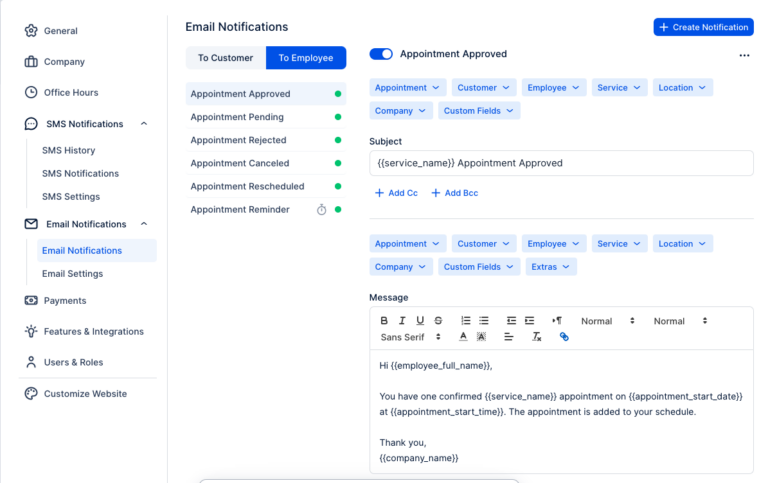Clear text formatting in message editor
Viewport: 768px width, 483px height.
click(x=537, y=337)
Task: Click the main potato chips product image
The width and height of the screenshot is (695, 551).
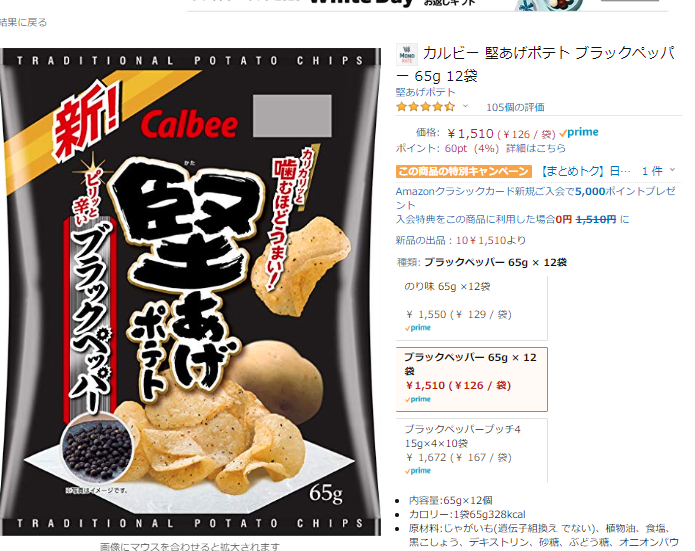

========================

Leave every picture out and retype exactly the lines of the records above from the one holding "Task: Click the" through the last, both ends included and nothing besides.

Task: Click the main potato chips product image
The width and height of the screenshot is (695, 551).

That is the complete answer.